Through exposure to more patients and experience, radiographers may also contribute towards analysing the captured images to recommend or develop treatment plans for patients who are in need of care.
However, it is important to note that a radiographer works in a rather high-stress environment, especially in trauma centres where quick diagnosis is critical to the patient’s outcomes.
Radiographers must have a genuine interest in patient care and healthcare. Before becoming a diagnostic radiographer, one must obtain the following education and scientific background:
- Bachelor degree or diploma in diagnostics radiography
- Certificate of registration Part II or above (Category D) with valid practicing certificate issued by the Radiographer Board of Hong Kong
5. medical device sales manager
The job of the medical device sales manager is more complex and sophisticated than it sounds. They have to know the inside-out of a medical device and make recommendations to healthcare specialists and surgeons on the most suitable product that will lead to better patient outcomes. In some cases, they can even be found in operating theatres to provide surgery support.
You can only imagine how busy the medical device sales job is! Here’s what a typical day of a medical device sales manager would look like:
- Network and build relationships with surgeons and healthcare professionals
- Develop and conduct training sessions with healthcare professionals on product efficiency and safety
- Participate in conferences and symposiums to stay up-to-date with the latest medical technology
- Work with their team to drive and meet sales targets
6. product specialists
While product specialists are not required to provide surgical support like medical devices sales professionals, they will need to keep up with the latest scientific research and share relevant literature review papers with healthcare professionals. These research papers can help build confidence in healthcare professionals to recommend and prescribe life-saving drugs to patients who need new treatment plans.
The product specialist jobs also require to network frequently with the medical community to gather insights and understand any new concerns or challenges they are facing at work. The intelligence that the product specialists provide not only helps improve sales & marketing strategies, it also enables stakeholders to make informed decisions on their research & development investments.

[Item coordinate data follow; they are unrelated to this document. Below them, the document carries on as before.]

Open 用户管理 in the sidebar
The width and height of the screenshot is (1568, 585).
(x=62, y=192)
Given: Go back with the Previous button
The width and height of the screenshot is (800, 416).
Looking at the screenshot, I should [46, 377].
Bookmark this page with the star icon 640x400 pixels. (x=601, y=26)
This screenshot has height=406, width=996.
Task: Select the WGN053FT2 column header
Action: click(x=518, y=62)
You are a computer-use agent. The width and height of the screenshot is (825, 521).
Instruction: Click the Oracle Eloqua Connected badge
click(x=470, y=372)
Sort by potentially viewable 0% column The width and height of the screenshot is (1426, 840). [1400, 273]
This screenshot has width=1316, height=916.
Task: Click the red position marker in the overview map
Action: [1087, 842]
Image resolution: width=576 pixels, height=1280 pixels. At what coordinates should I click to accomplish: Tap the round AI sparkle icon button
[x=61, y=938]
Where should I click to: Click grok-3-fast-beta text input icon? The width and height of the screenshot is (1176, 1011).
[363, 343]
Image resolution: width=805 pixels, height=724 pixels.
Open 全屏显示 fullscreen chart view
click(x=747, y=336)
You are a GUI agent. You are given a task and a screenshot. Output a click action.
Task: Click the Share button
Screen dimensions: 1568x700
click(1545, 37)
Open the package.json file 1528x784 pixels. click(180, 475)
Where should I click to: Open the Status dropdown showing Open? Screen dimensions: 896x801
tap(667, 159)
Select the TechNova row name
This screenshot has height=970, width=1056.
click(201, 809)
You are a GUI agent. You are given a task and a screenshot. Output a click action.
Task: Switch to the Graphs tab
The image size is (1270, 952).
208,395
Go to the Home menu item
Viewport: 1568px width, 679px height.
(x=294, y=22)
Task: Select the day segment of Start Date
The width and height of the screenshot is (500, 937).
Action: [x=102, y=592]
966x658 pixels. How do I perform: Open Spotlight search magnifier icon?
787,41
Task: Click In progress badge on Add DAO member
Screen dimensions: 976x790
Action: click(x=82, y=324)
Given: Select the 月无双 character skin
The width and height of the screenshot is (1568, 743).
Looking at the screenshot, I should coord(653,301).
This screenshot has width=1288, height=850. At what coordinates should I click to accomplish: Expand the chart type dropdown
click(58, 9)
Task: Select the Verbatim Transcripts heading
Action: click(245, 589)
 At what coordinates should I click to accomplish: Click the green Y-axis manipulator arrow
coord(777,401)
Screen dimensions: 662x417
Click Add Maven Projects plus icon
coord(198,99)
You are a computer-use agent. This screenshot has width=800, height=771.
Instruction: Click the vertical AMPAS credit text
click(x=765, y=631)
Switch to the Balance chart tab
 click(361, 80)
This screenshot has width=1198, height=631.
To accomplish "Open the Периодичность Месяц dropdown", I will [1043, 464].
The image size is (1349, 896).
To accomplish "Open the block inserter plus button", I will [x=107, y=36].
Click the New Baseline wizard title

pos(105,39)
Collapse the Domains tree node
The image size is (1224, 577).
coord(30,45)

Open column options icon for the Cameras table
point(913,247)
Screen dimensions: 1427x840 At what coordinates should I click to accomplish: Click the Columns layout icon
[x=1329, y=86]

Your salary would depend on your diagnostic field, level of expertise, work experience and job responsibilities.
A product specialist earns a median salary of $20,000 to $30,000 every month, excluding travel allowance and sales commissions.
7. medical writer
Medical writers are modern-day scribes in the pharmaceutical and life sciences industries. They have a key role to play in communicating critical scientific information across important channels and influencing diverse stakeholders.
That means they have to be capable of wielding their pens to engage with a wide range of different audiences. This is also a role that you can usually carry out remotely, which is a key consideration in light of COVID-19 restrictions.
Medical writers are sometimes referred to by a host of different names on today’s job boards. These job titles include:
- Medical editors
- Freelance medical editors
- Regulatory editors
If you aren’t seeing what you’re looking for when browsing for jobs, you may want to sprinkle in some of these other keywords to expand your search.